* [EXERCISE DIRECTIONS]: Exactly and in full, give the records again.

========================================================================

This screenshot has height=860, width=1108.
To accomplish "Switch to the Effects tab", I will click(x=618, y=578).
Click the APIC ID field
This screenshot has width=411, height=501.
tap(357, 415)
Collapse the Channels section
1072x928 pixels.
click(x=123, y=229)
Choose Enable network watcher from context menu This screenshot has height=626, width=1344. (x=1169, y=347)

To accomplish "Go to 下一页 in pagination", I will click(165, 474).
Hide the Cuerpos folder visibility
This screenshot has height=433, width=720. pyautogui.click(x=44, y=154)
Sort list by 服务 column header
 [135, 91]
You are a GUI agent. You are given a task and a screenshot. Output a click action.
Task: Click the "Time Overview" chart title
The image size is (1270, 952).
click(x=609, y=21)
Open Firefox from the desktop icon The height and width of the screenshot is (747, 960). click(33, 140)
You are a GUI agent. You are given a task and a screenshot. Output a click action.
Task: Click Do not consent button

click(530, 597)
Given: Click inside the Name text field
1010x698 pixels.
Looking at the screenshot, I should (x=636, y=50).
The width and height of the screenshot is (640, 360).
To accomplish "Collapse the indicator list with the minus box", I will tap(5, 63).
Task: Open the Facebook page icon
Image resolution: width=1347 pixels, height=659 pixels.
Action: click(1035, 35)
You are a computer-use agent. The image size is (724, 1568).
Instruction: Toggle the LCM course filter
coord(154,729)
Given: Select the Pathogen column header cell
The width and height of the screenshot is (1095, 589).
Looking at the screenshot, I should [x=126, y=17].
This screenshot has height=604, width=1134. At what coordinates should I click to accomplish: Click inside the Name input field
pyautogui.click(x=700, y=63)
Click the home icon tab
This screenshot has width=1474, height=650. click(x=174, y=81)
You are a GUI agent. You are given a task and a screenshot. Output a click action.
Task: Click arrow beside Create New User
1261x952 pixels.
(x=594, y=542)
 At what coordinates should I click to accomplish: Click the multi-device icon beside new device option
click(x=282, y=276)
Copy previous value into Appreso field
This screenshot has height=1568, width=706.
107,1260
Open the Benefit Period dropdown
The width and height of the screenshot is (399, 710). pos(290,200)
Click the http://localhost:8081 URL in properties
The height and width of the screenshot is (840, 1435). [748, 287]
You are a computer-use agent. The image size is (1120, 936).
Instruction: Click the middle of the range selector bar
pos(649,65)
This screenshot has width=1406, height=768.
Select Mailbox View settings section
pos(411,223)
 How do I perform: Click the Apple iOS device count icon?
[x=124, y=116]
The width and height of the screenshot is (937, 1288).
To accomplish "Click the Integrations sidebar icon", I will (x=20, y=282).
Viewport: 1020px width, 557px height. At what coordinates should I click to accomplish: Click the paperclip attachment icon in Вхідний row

========================================================================

* [TASK RESULT]:
This screenshot has height=860, width=1108.
To accomplish "Switch to the Effects tab", I will click(x=618, y=578).
Click the APIC ID field
This screenshot has width=411, height=501.
tap(357, 415)
Collapse the Channels section
1072x928 pixels.
click(x=123, y=229)
Choose Enable network watcher from context menu This screenshot has height=626, width=1344. (x=1169, y=347)

To accomplish "Go to 下一页 in pagination", I will click(165, 474).
Hide the Cuerpos folder visibility
This screenshot has height=433, width=720. pyautogui.click(x=44, y=154)
Sort list by 服务 column header
 [135, 91]
You are a GUI agent. You are given a task and a screenshot. Output a click action.
Task: Click the "Time Overview" chart title
The image size is (1270, 952).
click(x=609, y=21)
Open Firefox from the desktop icon The height and width of the screenshot is (747, 960). click(33, 140)
You are a GUI agent. You are given a task and a screenshot. Output a click action.
Task: Click Do not consent button

click(530, 597)
Given: Click inside the Name text field
1010x698 pixels.
Looking at the screenshot, I should (x=636, y=50).
The width and height of the screenshot is (640, 360).
To accomplish "Collapse the indicator list with the minus box", I will tap(5, 63).
Task: Open the Facebook page icon
Image resolution: width=1347 pixels, height=659 pixels.
Action: click(1035, 35)
You are a computer-use agent. The image size is (724, 1568).
Instruction: Toggle the LCM course filter
coord(154,729)
Given: Select the Pathogen column header cell
The width and height of the screenshot is (1095, 589).
Looking at the screenshot, I should [x=126, y=17].
This screenshot has height=604, width=1134. At what coordinates should I click to accomplish: Click inside the Name input field
pyautogui.click(x=700, y=63)
Click the home icon tab
This screenshot has width=1474, height=650. click(x=174, y=81)
You are a GUI agent. You are given a task and a screenshot. Output a click action.
Task: Click arrow beside Create New User
1261x952 pixels.
(x=594, y=542)
 At what coordinates should I click to accomplish: Click the multi-device icon beside new device option
click(x=282, y=276)
Copy previous value into Appreso field
This screenshot has height=1568, width=706.
107,1260
Open the Benefit Period dropdown
The width and height of the screenshot is (399, 710). pos(290,200)
Click the http://localhost:8081 URL in properties
The height and width of the screenshot is (840, 1435). [748, 287]
You are a computer-use agent. The image size is (1120, 936).
Instruction: Click the middle of the range selector bar
pos(649,65)
This screenshot has width=1406, height=768.
Select Mailbox View settings section
pos(411,223)
 How do I perform: Click the Apple iOS device count icon?
[x=124, y=116]
The width and height of the screenshot is (937, 1288).
To accomplish "Click the Integrations sidebar icon", I will (x=20, y=282).
Viewport: 1020px width, 557px height. At what coordinates should I click to accomplish: Click the paperclip attachment icon in Вхідний row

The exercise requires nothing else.